Ein Blick in die Internet-Seiten der DVG - Duisburger Verkehrsgesellschaft (www.dvg-duisburg.de) offenbart den ganzen Umfang des Vandalismus:

"Am Bahnhof Waldfriedhof wurden gestern Abend 22 Scheiben eingeworfen. Aufgrund dieses Vandalismusschadens muss die DVG den Bahnhof sperren, bis die Spurensicherung vor Ort war und letztendlich neue Scheiben eingesetzt sind.

Zwischen den Haltestellen "Im Schlenk" und "Münchener Straße" wird ein Schienenersatzverkehr mit Bussen eingesetzt," ist dort zu lesen.
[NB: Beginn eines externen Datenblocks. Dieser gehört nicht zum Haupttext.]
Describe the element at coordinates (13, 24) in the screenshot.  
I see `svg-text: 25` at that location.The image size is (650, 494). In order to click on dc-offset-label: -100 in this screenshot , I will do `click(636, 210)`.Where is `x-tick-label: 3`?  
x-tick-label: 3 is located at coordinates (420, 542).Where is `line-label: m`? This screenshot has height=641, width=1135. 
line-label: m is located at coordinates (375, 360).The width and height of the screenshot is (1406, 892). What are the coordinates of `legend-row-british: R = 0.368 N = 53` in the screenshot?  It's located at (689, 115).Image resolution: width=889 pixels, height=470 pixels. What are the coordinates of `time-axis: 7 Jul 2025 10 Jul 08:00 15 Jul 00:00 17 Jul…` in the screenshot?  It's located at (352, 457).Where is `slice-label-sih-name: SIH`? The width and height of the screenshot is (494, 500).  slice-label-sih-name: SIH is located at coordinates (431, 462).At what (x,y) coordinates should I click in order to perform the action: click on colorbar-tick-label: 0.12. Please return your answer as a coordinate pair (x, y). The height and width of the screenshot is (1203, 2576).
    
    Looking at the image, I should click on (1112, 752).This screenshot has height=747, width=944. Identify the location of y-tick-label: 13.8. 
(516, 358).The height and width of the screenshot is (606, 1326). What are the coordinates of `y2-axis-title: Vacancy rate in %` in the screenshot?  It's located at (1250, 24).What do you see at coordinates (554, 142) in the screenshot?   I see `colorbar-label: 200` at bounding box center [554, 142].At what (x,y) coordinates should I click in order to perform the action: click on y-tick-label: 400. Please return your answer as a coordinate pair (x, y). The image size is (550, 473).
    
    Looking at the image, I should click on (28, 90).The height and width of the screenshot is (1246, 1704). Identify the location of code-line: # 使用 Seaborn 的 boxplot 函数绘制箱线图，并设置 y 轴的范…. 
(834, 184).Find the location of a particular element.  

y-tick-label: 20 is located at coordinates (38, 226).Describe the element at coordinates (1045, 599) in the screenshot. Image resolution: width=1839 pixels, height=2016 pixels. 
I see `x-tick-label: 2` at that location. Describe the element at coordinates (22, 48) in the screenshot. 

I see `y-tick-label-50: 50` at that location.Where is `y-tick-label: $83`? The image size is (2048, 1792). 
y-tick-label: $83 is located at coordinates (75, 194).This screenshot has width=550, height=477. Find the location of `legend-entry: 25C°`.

Die Höflichkeit verbietet es, die Vandalen mit den Schimpfworten zu belegen, die sie eigentlich verdient hätten. Was soll diese Sachbeschädigung? Und dann noch in diesem Umfang?

Ich hoffe, ich behaupte jetzt nichts Falsches, wenn ich sage, daß die Haltestelle gerade einmal ein Jahr fertig repariert ist. Wieviel fehlender Geist muß bei den Tätern vorhanden sein, um dann einen solchen Schaden anzurichten? Es bleibt zu hoffen, daß die Polizei den bzw. die Täter ermitteln und einer verdienten Strafe zuführen kann. Dann hätten die vielen Überwachungskameras wenigstens einen Sinn.

Behaupte ich etwas Falsches, wenn ich sage, daß sich die Betriebsanlage "Bahnhaltestelle Waldfriedhof" im städtischen Besitz befindet? Wie kann es sein, daß hier Vandalen und Randalen mutwillig Sachen beschädigen, die der Stadt Duisburg und damit faktisch der Allgemeinheit gehören? Ich hoffe, Stadt und DVG werden konsequent gegen den / die Täter vorgehen und sie komplett zivilrechtlich für die von ihnen verursachten Schäden haftbar machen. Dazu gehört in meinen Augen auch, daß im Zweifelsfall der Gerichtsvollzieher solange losgeschickt wird, bis der Schaden vollständig bezahlt wird. Ansonsten bleibt nämlich der Eindruck haften, daß man - unabhängig von seiner eigenen individuellen Lebenssituation - das Eigentum anderer zerstören kann, ohne daß es Konsequenzen für den Täter hat.